Amyotrophic Lateral Sclerosis (ALS) affects roughly 3000 Canadians, and patients typically die within 2-5 years of diagnosis. Roughly 1000 Canadians die from ALS, and a similar number are diagnosed each year. Multi-system proteinopathy (MSP) is a rare disorder in which patients present with any combination of muscular dystrophy, bone disease, and premature dementia. A recent study determined that approximately 1 of 300,000 people may be affected globally, perhaps an understatement as the study considered a small sample. Numerous mutations in Valosin-containing protein (VCP) lead to MSP, leading to another name, VCP Diseases. VCP mutations have also been causally implicated in ALS. A study of a multi-generational Italian family with ALS discovered mutations of VCP present in patients that were not present in family members without ALS as well as the general population. VCP is an essential protein with numerous functions, many of which are necessary for autophagy. Autophagy is a critical cellular mechanism that clears toxic proteins from within the cell.

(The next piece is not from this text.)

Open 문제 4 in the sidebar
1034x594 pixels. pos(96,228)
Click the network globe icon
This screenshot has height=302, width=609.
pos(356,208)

Autophagy is disrupted in many neurodegenerative diseases, including ALS and MSP. Many autophagy proteins, including VCP, undergo palmitoylation, the reversible addition of a fatty acid. Similar to a postal code and mail, palmitoylation causes proteins to stick to specific subcellular locations. Too much or too little results in lost or mislocalized proteins. We have observed increased palmitoylation of mutant VCP, coupled with impaired autophagy. We hypothesize that palmitoylation of VCP mutants associated with disease is a treatable unifying mechanism for multiple VCP diseases, including MSP and ALS. This study will characterize the role of palmitoylation on mutant VCP function and test potential therapeutics to improve disease outcomes, measured through changes in autophagy and behaviour. This study will identify and develop potential therapeutic strategies to improve disease outcomes in thousands of Canadians.